Poliovirus has three types. Type 2, the version that causes nearly all vaccine-associated polio cases, paralyzes as few as 1 in 1,000 people it infects. Others might not get sick at all or have typical viral symptoms like a runny nose or diarrhea.
Rockland County officials say their polio case may have been infected in the United States, but the virus must have originated from a country where the oral polio vaccine is still given—generally in Asia or Africa. In the United States, since 2000 doctors have administered a different vaccine, a shot, invented by Dr. Jonas Salk in 1955, that contains killed, or inactivated, polio viruses.
Given how rarely a polio infection results in paralysis, the Rockland County case suggests other people in the community may be carrying the virus. How many is under investigation, said county health department spokesperson Beth Cefalu. Scientists have detected poliovirus in county wastewater but have no idea how many others are infected, Cefalu said in a news release July 26.
If the patient acquired the virus in the United States, “it would suggest there could be substantial transmission at least in that area,” said Dr. Walter Orenstein, an Emory University professor who headed the U.S. vaccination program from 1988 to 2004. That puts the pressure on the Centers for Disease Control and Prevention to figure out the best way to stop any chains of infection, he said.
As of July 22, county health officials had set up inactivated polio vaccine clinics and sent 3,000 letters to parents of children in the county whose routine vaccinations—including for polio—were not up to date.
However, while the Salk vaccine prevents paralysis, and is very effective at protecting a community from infection, in situations where polio is widely circulating a Salk-vaccinated person could still carry polio germs in their intestines and spread them to others.
Depending on the number of people infected in the community, the CDC might consider bringing in a newer live vaccine product, known as novel oral polio vaccine Type 2, or nOPV2, that is less likely to mutate into a virulent form, Orenstein said.
However, the new oral vaccine is not licensed in the United States and would require considerable bureaucratic movement to be approved under an emergency authorization, Orenstein said.
To complicate matters further, outbreaks of vaccine virus-derived polio increased, mostly in sub-Saharan Africa, after global health leaders declared that Type 2 poliovirus had been eradicated in the wild and they removed that virus type from the vaccine. Unfortunately, mutant forms of Type 2 originating in the vaccine continued to circulate, and outbreaks mushroomed, Orenstein said. Although nearly 500 million doses of the new vaccine have been administered, according to Dr. Ananda Bandyopadhyay, a polio program leader at the Bill & Melinda Gates Foundation, some areas with circulating mutant viruses haven’t started using the new vaccine yet.

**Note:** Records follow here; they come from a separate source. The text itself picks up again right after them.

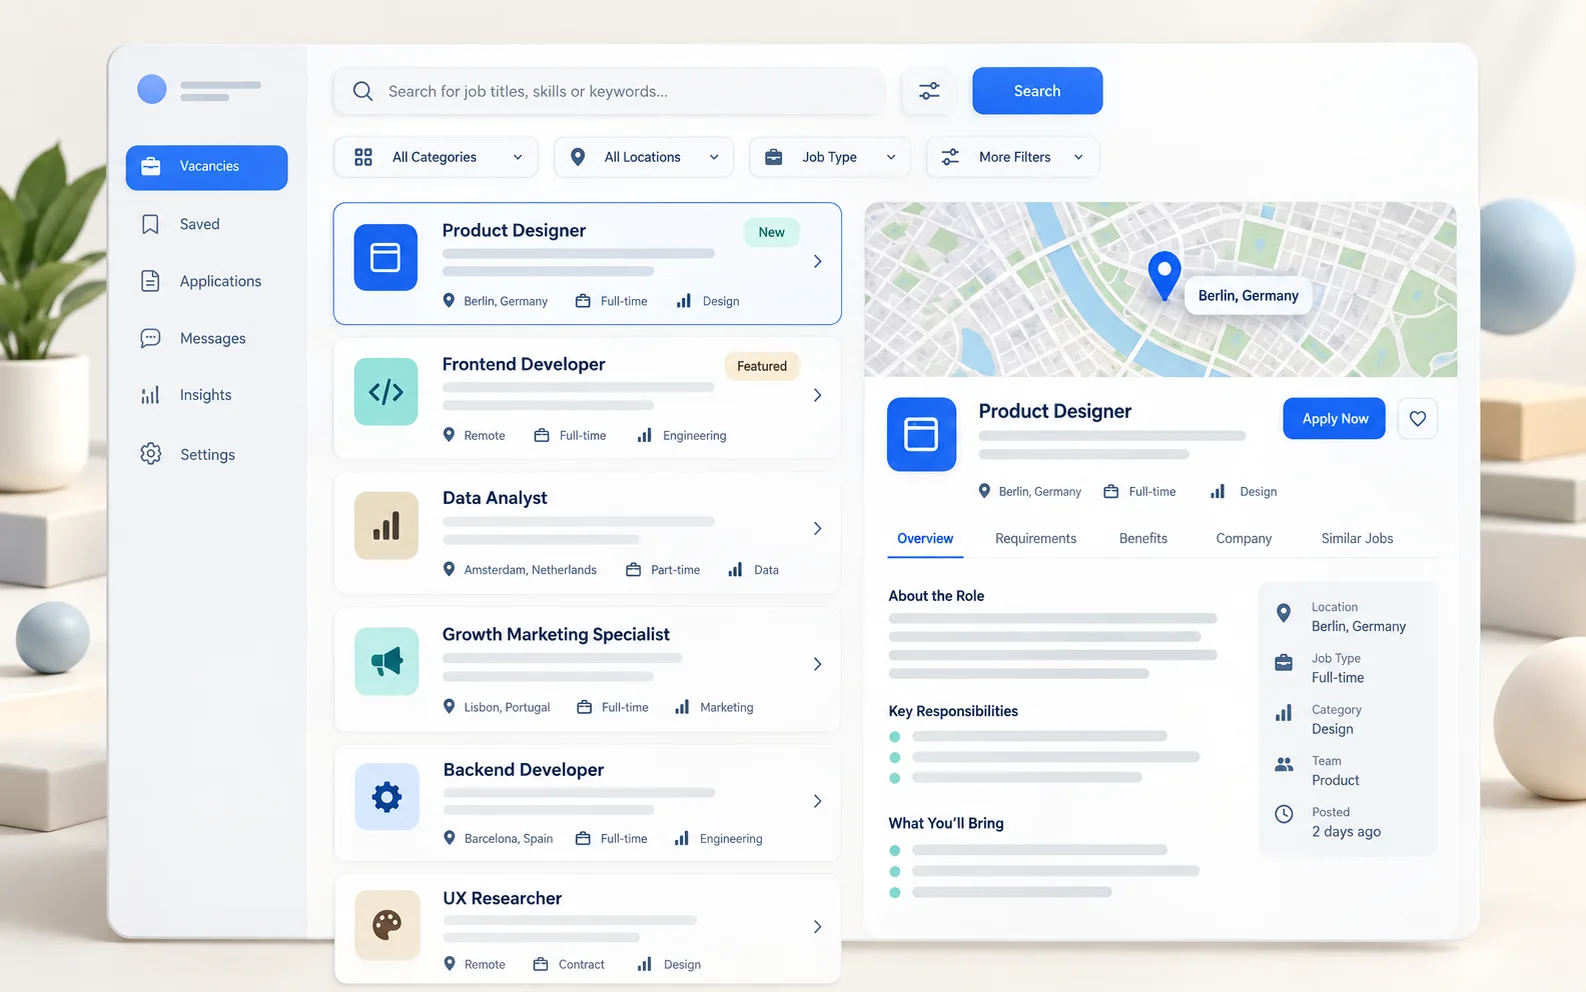Click the UX Researcher palette icon

(x=387, y=925)
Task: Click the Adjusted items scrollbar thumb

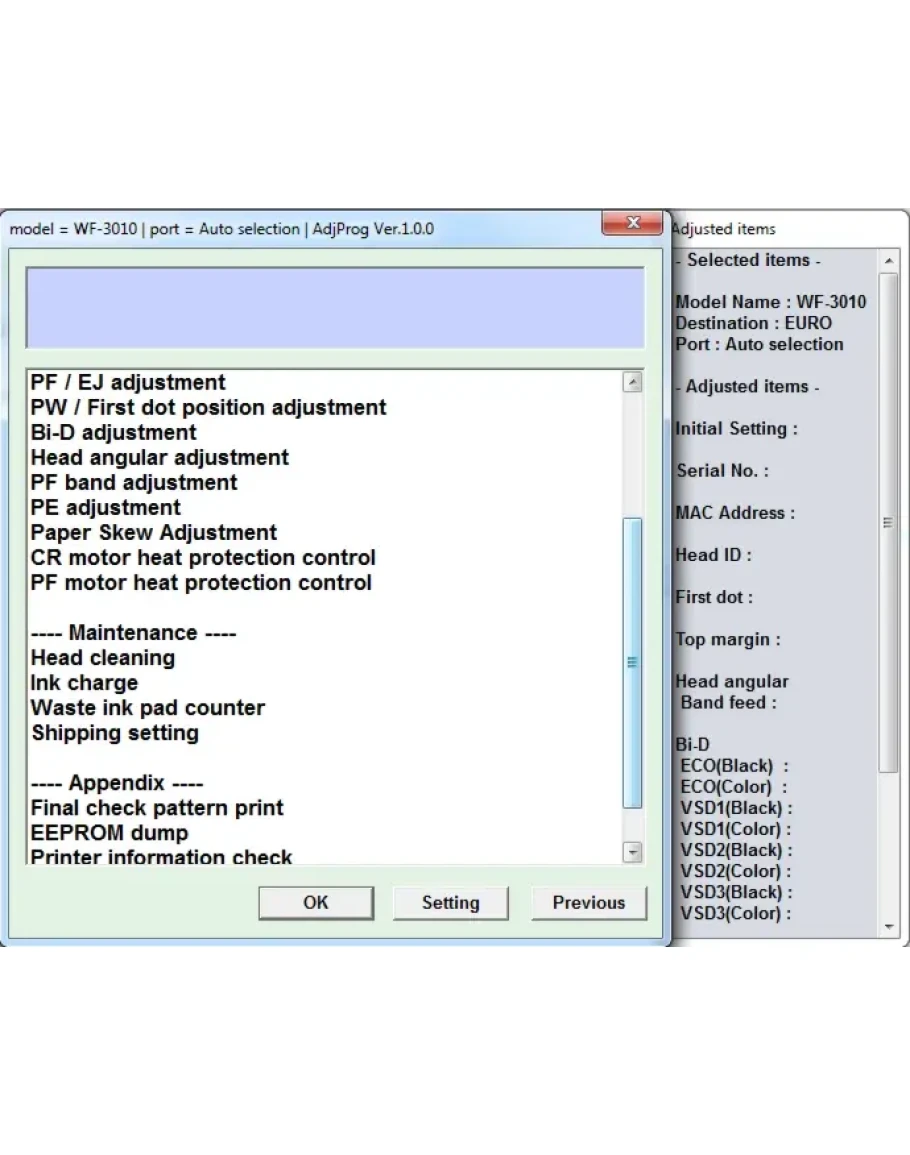Action: [x=888, y=522]
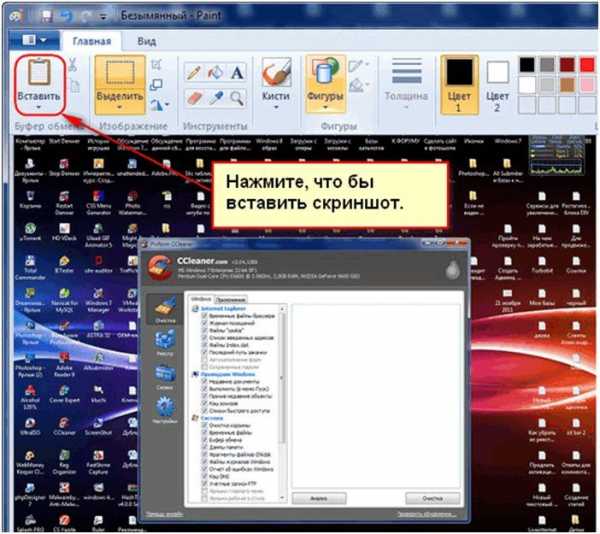
Task: Select the Pencil tool
Action: click(x=192, y=71)
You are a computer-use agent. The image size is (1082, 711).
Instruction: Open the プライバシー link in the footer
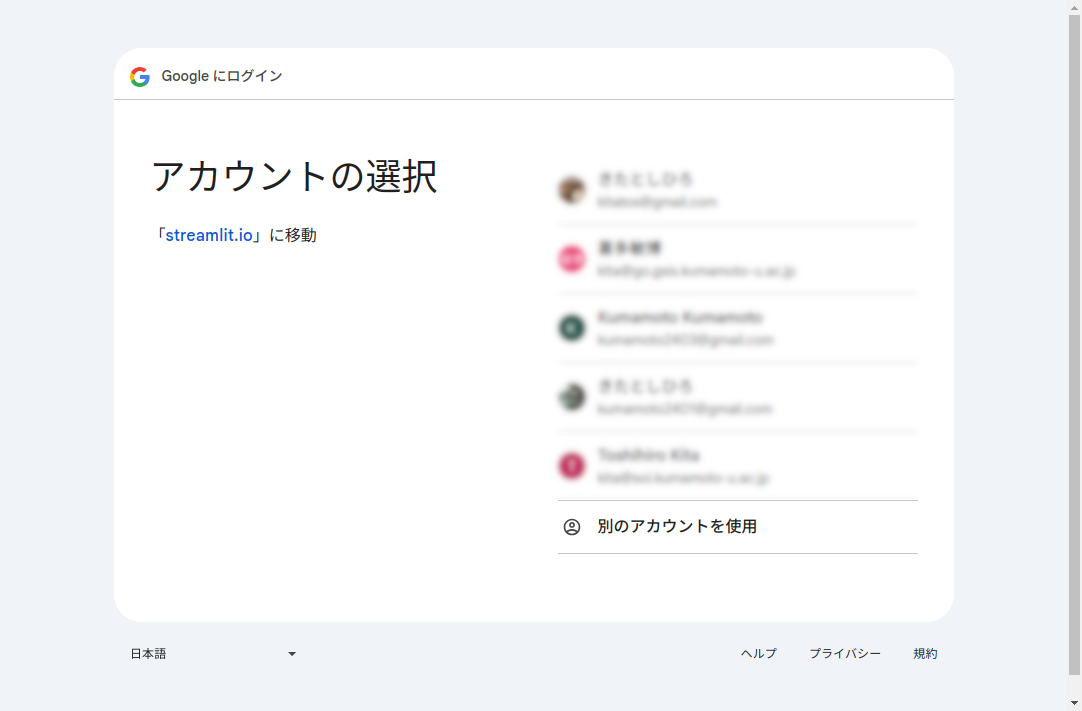coord(845,654)
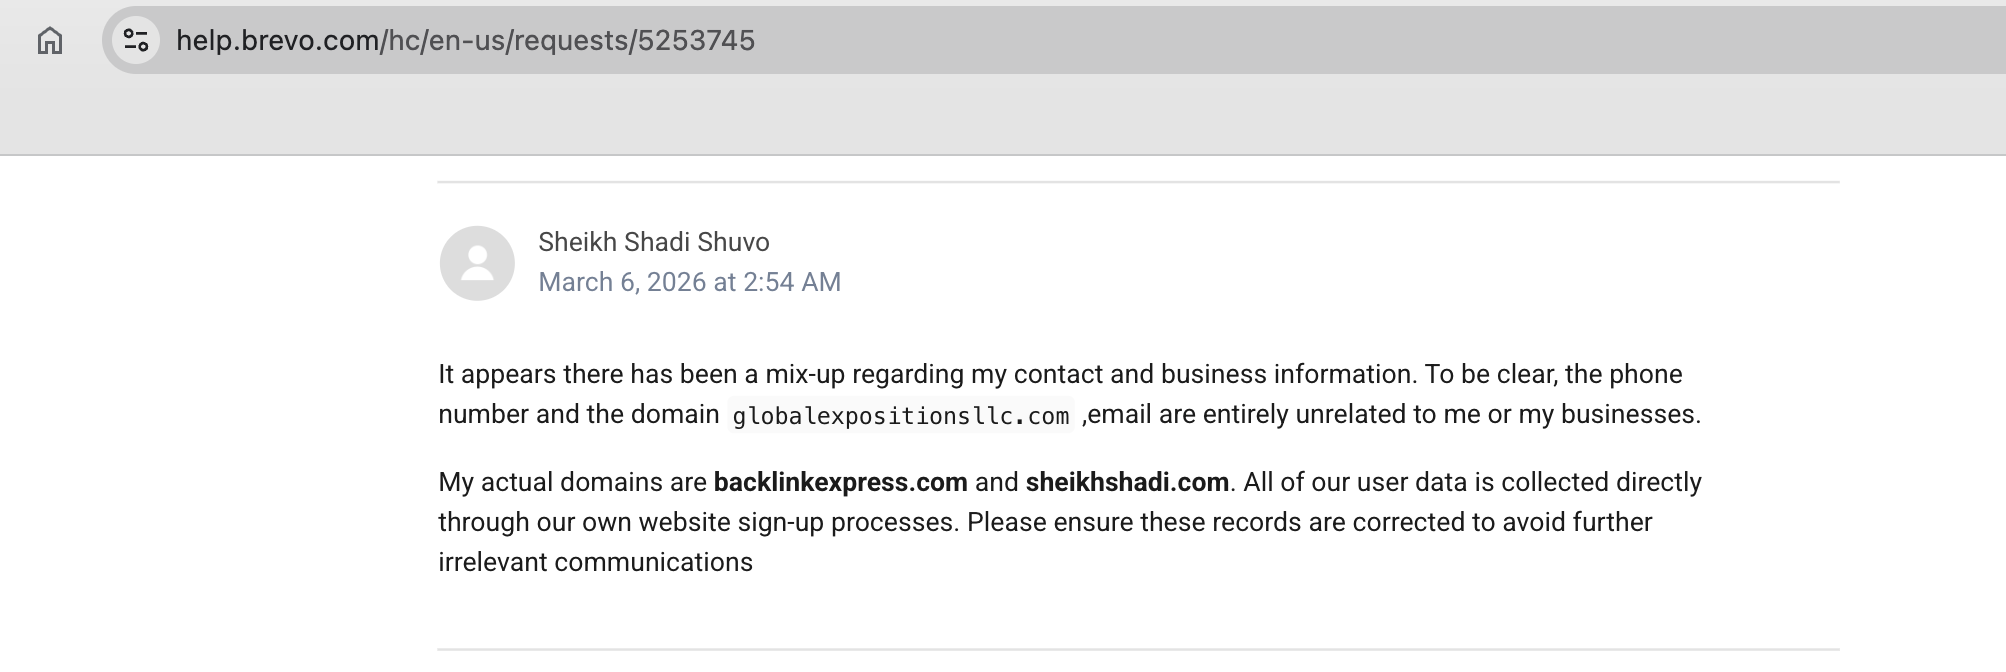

The chances of a major outbreak tied to the Rockland County case are slim. The virus can spread widely only where there is low vaccine coverage and poor surveillance of polio cases, said Dr. David Heymann, a professor of epidemiology at the London School of Hygiene and Tropical Medicine and former director of the world’s polio eradication effort.
Rockland County has ample experience battling vaccine-preventable outbreaks. In 2018 and 2019, the county fought a measles epidemic of 312 cases among followers of anti-vaccine Hasidic rabbis.
“Our people defeated measles, and I’m sure we’ll eliminate the latest health concern as well,” County Executive Ed Daly told a news conference July 21.
Scientists think polio can be eradicated from the world by 2026, said Bandyopadhyay, but at a price of $4.8 billion—and much of that sum remains to be raised from donor countries and charities.
The U.S. polio case offers an unsubtle reminder, he said, “that polio is potentially a plane ride away as long as the virus still exists in some corner of the world.”